In Ethiopia, malaria is a leading cause of public health problem and impediment to socioeconomic development. Plasmodium falciparum and Plasmodium vivax are the two most common malaria parasites in Ethiopia, having annual percentage prevalence of 60% and 40%, respectively [1-3].
An important feature in the epidemiology of malaria in Ethiopia is the brevity of transmission season that precludes the development of immunity, favouring periodic epidemics with high mortality . In general, knowing the biology, behaviour, habitat and identification of the vector species helps to decide and implement appropriate vector control methods . Mosquitoes of the Anopheles gambiae complex are the most important malaria vectors in the world and are composed of seven sibling species namely, An. gambiae sensu stricto (s.s.), Anopheles arabiensis, Anopheles bwambae, Anopheles merus, Anopheles melas and Anopheles quadriannulatus (species A and B). However, only An. gambiae s.s. and An. arabiensis have become widely distributed and are most efficient vectors. Moreover, they are most important as far as intensified transmission of malaria is concerned [5,6]. Of the An. gambiae complex siblings, An. arabiensis and An. quadriannulatus sp.B are known to occur in Ethiopia  and malaria in Ethiopia is transmitted mainly by An. arabiensis [8,9]
Vector control is one of the measures applied to reduce malaria transmission by aiming at reducing breeding and survival of mosquito vectors.
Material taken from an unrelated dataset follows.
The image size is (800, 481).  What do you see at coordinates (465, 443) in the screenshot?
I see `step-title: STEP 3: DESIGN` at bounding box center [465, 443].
The available vector control methods are: chemical, biological, genetic, environmental management, personal protection and integrated vector management.
Although there are many vector control methods, most of them are too expensive, ecologically harmful, and environmentally unsafe or they are practically infeasible and inaccessible to be used in poor countries like Ethiopia. Moreover, insecticide resistance is now a major problem facing malaria vector control programnes in most African countries, including Ethiopia, with most important vector species, showing resistance to one or more of the insecticide classes used in vector control [4,8-10].
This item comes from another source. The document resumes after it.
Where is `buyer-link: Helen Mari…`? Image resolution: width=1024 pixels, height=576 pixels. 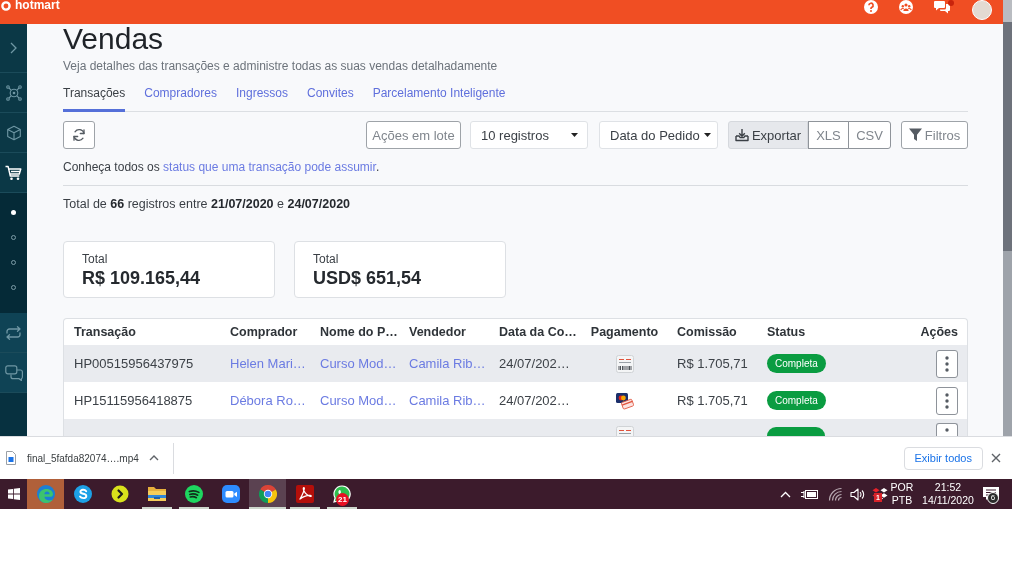
buyer-link: Helen Mari… is located at coordinates (268, 364).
There is a need to have an intervention that better avoids such problems. This may include the uses of mosquito repellents which may be commercially available or locally produced by the community itself. Repellents have been used to drive away or repel insects or pests. They may be in the form of smoke, spray or aerosol, oils and body lotions. Aerosols and pump sprays are intended for skin applications and treating cloths while liquid, cream, lotion and spray products enable direct skin application. In Ethiopia, wogert (Silene macroserene), kebericho (Echinops kebericho), tinjut (Ostostegia integrifolia), and woira (Olea europaea) have been shown to have repellent effects against An. arabiensis under laboratory conditions . Plant parts are burned indoors and the smoke is believed to repel and also knock down mosquitoes. They do have limitations in that they need to be applied frequently (hourly or daily) because of their short residual effect and they might have unpleasant side effects, such as coughing because of irritations from the smoke . Therefore, it is important to know which repellent products can be relied on to provide predictable and prolonged protection from insect bites with out causing side effects on human health. So, rather than burning, repellents applied on the skin are preferable and comfortable for individual use. Moreover, insect repellents may be more economically feasible than other vector control methods and they can substitute or they can be alternatives to chemical control methods, such as space spray, which contaminate the environment and are less economically feasible . Repellents are more recommended for people staying outdoors at night for work or leisure and those working in plantations and may be at risk during daytime. Repellents are also useful in combination with LLITNs by protecting people from the bite of mosquitoes before they retire to bed.
Therefore, a trial was conducted in Sodere village to evaluate the repellent efficacy of one synthetic repellent, DEET and three plant based repellents, Mygg A, 20% neem oil and 20% chinaberry oil against An. arabiensis. This research project reported the results obtained from the trial.